Amazon settles California COVID workers notification dispute
Amazon has agreed to pay $500,000 and be monitored by California officials to ensure it properly notifies its workers about new coronavirus cases, the state’s attorney general said Monday.
Amazon employs about 150,000 people in California, most of them at 100 “fulfillment centers” — sprawling warehouses where orders are packed and shipped. The agreement, which must be approved by a judge, requires the Seattle-based retailer to notify its workers within a day of new coronavirus cases in their workplaces.
Amazon also agreed to notify local health agencies of new virus cases within 48 hours and will stop issuing notices that Attorney General Rob Bonta said do not adequately tell employees about Amazon’s safety and disinfection plan and workers’ rights related to the pandemic.
“As the company enjoyed booming and historic sales with its stock price doubling, Amazon failed to adequately notify warehouse workers and local health agencies of COVID-19 case numbers, often leaving them unable to effectively track the spread of the virus,” Bonta told reporters in San Francisco at an event held across the street from an Amazon warehouse.
Bonta added: “This left many workers understandably terrified and powerless to make informed decisions to protect themselves and to protect their loved ones,” like getting tested for the virus, staying home or quarantining if they’ve been notified of a potential workplace exposure.
Amazon spokesperson Barbara Agrait said in a statement that the company was “glad to have this resolved and to see that the AG found no substantive issues with the safety measures in our buildings.”
Former California Attorney General Xavier Becerra, who now heads the U.S. Health and Human Services Department, last December asked a judge to order Amazon to comply with subpoenas his office issued nearly four months earlier as part of its investigation into how the company was protecting workers from the coronavirus at its facilities.
The state attorney general’s office first disclosed the investigation in a filing in July 2020 in a San Francisco Superior Court case in which an employee accused the company of not doing enough to safeguard staff.
It’s not known how many Amazon employees have been exposed to the virus at work during the course of the pandemic. In October 2020, the company disclosed that nearly 20,000 of its front-line U.S. workers had tested positive or were presumed infected.

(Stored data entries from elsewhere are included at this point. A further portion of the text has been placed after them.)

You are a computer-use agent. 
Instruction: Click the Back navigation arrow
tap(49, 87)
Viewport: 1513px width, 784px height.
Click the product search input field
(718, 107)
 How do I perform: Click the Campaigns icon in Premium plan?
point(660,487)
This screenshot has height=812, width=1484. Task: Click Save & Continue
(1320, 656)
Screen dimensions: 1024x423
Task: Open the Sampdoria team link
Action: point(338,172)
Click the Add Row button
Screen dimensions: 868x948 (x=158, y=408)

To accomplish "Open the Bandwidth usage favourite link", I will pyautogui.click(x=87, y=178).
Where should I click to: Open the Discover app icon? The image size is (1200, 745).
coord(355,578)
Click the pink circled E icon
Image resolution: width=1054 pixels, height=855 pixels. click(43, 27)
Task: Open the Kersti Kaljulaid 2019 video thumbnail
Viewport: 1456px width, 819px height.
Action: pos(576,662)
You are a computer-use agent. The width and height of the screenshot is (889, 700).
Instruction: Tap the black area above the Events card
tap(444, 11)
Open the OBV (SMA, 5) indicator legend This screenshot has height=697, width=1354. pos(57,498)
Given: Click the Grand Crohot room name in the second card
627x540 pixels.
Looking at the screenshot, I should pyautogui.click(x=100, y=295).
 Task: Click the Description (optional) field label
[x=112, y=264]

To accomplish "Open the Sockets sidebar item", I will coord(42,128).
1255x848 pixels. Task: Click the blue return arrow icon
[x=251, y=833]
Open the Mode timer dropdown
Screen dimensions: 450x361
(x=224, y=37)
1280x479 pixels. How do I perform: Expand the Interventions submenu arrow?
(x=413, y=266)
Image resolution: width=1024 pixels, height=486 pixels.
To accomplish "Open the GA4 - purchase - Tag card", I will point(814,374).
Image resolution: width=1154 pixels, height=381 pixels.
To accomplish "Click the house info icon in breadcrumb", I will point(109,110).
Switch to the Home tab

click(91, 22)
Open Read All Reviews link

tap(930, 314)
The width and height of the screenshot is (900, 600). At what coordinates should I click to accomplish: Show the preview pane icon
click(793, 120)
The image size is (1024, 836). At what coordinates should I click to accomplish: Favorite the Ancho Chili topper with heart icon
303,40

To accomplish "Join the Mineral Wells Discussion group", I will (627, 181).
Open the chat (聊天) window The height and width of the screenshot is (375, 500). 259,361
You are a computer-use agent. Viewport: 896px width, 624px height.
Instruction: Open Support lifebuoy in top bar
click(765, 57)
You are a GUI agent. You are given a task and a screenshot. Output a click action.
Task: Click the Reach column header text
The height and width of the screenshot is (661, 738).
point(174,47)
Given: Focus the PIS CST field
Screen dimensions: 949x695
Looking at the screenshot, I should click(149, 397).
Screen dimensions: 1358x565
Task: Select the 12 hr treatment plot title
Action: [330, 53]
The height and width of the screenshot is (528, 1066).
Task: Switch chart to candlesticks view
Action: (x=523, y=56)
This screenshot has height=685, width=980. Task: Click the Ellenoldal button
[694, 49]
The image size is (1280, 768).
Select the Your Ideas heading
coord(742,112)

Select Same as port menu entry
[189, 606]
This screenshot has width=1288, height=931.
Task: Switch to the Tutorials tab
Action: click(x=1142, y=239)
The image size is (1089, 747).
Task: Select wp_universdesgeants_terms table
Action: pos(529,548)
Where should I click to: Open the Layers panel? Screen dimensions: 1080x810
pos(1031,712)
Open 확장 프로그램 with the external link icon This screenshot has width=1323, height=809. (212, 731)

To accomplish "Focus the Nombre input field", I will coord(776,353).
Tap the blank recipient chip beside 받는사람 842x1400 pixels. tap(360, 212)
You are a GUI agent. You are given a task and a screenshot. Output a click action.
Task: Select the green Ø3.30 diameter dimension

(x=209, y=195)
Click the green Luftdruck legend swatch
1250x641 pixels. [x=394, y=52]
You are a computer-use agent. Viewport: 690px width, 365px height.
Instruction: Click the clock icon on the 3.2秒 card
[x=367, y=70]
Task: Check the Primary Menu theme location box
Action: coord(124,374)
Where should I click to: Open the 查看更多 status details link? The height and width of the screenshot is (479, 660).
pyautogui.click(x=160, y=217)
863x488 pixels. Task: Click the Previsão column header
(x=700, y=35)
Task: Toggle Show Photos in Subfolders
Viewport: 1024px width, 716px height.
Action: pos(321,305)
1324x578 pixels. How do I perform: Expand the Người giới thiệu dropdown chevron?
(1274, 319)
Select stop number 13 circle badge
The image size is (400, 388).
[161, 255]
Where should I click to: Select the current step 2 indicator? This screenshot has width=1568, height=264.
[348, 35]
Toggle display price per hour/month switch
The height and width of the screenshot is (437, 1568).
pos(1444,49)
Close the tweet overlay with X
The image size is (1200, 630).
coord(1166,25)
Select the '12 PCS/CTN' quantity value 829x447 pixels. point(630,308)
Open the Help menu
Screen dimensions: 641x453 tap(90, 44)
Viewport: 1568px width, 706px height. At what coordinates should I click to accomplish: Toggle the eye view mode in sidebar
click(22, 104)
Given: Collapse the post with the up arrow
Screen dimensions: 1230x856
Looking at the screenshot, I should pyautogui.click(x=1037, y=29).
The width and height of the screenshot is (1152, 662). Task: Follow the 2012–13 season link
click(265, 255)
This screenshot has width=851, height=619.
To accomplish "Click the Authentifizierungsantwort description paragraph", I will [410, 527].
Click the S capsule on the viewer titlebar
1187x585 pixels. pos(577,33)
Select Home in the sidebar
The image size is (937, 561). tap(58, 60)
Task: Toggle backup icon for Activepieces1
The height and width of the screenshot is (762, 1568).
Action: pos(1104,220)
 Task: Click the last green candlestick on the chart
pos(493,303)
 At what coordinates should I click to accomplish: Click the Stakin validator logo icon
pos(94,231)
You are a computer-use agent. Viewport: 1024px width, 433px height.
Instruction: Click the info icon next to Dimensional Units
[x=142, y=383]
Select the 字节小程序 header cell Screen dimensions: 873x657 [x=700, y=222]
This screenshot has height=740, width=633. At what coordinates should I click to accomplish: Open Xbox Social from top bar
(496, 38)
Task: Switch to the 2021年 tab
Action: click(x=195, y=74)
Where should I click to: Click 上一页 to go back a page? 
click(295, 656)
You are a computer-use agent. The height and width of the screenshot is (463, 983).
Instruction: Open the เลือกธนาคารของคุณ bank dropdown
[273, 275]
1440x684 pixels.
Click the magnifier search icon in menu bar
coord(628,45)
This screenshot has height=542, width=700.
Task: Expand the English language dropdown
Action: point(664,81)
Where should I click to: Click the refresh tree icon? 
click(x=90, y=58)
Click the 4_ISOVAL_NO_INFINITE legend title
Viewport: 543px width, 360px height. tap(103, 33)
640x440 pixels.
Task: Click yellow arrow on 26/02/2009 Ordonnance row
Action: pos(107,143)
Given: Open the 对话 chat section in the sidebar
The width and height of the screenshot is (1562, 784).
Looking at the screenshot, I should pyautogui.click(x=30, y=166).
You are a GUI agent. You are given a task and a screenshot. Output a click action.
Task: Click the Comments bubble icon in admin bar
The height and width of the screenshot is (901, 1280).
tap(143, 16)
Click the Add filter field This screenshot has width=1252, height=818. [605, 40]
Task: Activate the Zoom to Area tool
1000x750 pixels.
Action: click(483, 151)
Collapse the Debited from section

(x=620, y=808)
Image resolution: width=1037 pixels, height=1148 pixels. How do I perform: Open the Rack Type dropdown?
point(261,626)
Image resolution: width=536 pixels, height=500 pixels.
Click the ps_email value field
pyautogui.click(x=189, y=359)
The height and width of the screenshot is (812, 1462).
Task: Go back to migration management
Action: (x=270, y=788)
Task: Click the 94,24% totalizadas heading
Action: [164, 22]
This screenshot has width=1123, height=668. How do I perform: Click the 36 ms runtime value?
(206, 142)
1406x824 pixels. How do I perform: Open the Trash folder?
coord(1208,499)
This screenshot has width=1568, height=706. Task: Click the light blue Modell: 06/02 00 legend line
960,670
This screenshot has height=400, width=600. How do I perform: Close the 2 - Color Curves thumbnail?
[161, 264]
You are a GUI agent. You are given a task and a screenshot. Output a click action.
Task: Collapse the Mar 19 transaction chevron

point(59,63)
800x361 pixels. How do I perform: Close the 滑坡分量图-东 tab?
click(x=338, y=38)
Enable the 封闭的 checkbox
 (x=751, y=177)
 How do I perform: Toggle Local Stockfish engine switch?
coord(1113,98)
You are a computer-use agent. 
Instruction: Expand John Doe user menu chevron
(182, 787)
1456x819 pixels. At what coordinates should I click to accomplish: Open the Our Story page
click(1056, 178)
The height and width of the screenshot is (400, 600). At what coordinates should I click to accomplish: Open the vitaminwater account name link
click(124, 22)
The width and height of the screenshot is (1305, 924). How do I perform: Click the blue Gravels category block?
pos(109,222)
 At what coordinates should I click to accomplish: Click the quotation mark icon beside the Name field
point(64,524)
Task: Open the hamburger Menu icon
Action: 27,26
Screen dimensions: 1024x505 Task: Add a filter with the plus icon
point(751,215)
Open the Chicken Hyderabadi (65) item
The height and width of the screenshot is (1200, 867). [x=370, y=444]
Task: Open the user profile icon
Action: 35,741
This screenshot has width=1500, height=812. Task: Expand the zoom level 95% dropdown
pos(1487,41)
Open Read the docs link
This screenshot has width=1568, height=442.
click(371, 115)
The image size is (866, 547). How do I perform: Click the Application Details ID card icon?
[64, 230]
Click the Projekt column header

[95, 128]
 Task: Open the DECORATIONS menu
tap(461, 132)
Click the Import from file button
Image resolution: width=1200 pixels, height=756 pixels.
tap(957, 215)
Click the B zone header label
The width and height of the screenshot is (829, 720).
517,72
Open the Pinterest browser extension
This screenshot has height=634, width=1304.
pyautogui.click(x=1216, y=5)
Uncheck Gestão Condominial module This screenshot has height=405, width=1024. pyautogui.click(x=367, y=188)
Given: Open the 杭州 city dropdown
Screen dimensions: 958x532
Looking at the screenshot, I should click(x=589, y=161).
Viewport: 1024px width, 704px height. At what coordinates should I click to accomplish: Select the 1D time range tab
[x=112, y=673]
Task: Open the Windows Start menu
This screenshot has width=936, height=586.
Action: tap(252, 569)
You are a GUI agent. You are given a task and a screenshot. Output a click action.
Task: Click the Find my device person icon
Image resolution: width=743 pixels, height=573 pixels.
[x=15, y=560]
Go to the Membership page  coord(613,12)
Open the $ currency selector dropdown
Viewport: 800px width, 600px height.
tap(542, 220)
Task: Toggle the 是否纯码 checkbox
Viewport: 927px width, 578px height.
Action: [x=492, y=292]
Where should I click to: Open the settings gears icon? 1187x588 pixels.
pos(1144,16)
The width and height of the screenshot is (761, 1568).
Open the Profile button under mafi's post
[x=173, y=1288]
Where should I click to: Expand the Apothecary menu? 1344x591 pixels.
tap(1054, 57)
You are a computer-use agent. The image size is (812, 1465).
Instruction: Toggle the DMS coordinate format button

The judgment, which applies only in California, requires the company to allow monitoring of its virus notifications by the attorney general’s office for a year and to pay the half-million-dollar settlement that will go to enforce the state’s consumer protection laws.
Bonta said the judgment is the first of its kind in the U.S. and complies with a state “right-to-know” law that took effect last year. The stipulation was signed on Friday and both the complaint and stipulation were filed with the Sacramento County Superior Court on Monday.
California’s law, sponsored by Assembly Majority Leader Eloise Gómez Reyes, requires employers to notify employees of coronavirus cases at their worksites, tell the workers about pandemic-related protections, benefits, disinfection and safety plans and to report cases to local health agencies.
Gómez Reyes said her bill was enacted after lawmakers heard stories of workers who were not told that they might have been exposed. Many California companies have since complied, she said, but some “found loopholes and they either failed or chose not to comply with the law.”
The agreement came as Amazon gears up for the holiday crush of package deliveries. Bonta said compliance is particularly important as the state prepares for another possible winter surge in cases as people gather indoors for the holidays.
California this year also became the first state to prohibit big retailers from firing warehouse workers for missing quotas that interfere with bathroom and rest breaks.
That law prohibits Amazon and similar companies from disciplining workers for following health and safety laws, and allows employees to sue to suspend unsafe quotas or reverse retaliation.